Erlassung der einstweiligen Verfügung

§ 95. (1) Vor der Erlassung einer einstweiligen Verfügung hat das Bundesverwaltungsgericht die voraussehbaren Folgen der zu treffenden Maßnahme für alle möglicherweise geschädigten Interessen des Antragstellers, der sonstigen Bewerber oder Bieter und des Auftraggebers sowie ein allfälliges besonderes öffentliches Interesse an der Fortführung des Konzessionsvergabeverfahrens gegeneinander abzuwägen. Ergibt diese Abwägung ein Überwiegen der nachteiligen Folgen einer einstweiligen Verfügung, ist der Antrag auf Erlassung der einstweiligen Verfügung abzuweisen.

(2) Ein entgegen einer Anordnung in einer einstweiligen Verfügung erteilter Zuschlag bzw. erfolgter Widerruf des Konzessionsvergabeverfahrens ist absolut nichtig bzw. unwirksam.

> Gegebene Angaben:
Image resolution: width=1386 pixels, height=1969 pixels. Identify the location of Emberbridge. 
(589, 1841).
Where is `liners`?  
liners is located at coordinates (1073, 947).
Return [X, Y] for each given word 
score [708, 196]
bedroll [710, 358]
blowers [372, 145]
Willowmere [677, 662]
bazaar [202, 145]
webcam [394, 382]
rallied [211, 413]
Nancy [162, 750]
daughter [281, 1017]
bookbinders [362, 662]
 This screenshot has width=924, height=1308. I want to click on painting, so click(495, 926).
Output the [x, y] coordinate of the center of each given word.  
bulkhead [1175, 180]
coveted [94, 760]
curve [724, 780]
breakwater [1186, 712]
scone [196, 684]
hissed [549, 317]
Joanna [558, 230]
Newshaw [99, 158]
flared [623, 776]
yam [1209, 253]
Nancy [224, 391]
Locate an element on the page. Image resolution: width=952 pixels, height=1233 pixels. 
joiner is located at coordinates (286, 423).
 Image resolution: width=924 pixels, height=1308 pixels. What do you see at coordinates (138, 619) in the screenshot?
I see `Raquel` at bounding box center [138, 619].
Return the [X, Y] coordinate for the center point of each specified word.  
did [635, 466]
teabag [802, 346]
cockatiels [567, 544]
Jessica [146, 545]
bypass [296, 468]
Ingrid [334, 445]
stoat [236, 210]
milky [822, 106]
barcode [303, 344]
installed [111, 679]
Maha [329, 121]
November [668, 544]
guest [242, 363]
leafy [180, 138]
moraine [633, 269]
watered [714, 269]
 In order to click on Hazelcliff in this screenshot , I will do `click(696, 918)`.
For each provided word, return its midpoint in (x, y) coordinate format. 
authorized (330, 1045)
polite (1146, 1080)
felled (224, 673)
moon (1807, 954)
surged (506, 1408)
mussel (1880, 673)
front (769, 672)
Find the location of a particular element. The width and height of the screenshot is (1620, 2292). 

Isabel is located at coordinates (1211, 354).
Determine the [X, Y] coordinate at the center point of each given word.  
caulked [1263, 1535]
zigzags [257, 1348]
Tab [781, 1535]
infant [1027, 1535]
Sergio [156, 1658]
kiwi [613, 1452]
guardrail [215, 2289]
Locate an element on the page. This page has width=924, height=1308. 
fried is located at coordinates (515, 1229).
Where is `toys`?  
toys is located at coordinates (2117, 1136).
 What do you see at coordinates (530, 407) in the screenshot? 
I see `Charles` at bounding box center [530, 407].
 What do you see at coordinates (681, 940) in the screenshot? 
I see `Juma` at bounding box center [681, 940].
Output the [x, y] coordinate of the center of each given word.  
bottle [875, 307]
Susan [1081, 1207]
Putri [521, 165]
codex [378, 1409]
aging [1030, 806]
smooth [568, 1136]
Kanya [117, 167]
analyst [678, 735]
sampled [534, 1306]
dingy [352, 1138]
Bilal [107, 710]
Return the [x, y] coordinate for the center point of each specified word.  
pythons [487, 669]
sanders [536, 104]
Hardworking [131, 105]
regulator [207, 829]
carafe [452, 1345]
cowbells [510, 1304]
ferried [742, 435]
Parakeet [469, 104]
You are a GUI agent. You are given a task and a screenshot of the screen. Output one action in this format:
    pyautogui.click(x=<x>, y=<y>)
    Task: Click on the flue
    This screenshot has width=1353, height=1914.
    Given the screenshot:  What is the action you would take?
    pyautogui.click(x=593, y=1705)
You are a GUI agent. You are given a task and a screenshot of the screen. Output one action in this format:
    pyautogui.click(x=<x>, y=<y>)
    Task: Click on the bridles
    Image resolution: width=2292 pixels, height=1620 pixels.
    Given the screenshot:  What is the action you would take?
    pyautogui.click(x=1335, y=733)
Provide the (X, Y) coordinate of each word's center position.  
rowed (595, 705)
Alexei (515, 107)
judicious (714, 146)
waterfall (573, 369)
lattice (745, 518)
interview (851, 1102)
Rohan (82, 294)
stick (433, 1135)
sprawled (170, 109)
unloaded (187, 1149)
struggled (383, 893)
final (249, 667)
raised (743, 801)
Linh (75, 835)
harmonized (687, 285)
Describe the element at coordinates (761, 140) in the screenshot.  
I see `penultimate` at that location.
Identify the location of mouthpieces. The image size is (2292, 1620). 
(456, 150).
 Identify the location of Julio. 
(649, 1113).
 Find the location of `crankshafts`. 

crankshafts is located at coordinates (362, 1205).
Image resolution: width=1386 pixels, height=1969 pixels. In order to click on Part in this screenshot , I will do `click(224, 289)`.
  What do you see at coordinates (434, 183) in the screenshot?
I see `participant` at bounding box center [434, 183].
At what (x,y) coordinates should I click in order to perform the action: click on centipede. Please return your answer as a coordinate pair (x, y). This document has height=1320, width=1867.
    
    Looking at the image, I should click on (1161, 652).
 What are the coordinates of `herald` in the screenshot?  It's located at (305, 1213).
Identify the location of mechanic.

> Kurzaufgabe 1:
Beantworte anhand des Gesetzestexts:
(a) Welches Gericht muss vor der Erlassung einer einstweiligen Verfügung die Folgen abwägen?
(b) Was geschieht mit dem Antrag, wenn die nachteiligen Folgen einer einstweiligen Verfügung überwiegen?
(c) Wie ist ein Zuschlag zu beurteilen, der entgegen einer Anordnung in einer einstweiligen Verfügung erteilt wurde?
> Kurzaufgabe 2: Gib den Abschnitt des Gesetzestexts beginnend bei „(2) Ein entgegen“ und endend mit „nichtig bzw. unwirksam.“ erneut aus und tausche dabei „Zuschlag“ gegen „Vertragsabschluss“.

> Richtige Lösung 1:
(a) Das Bundesverwaltungsgericht.
(b) Er ist abzuweisen.
(c) Er ist absolut nichtig bzw. unwirksam.

> Richtige Lösung 2:
(2) Ein entgegen einer Anordnung in einer einstweiligen Verfügung erteilter Vertragsabschluss bzw. erfolgter Widerruf des Konzessionsvergabeverfahrens ist absolut nichtig bzw. unwirksam.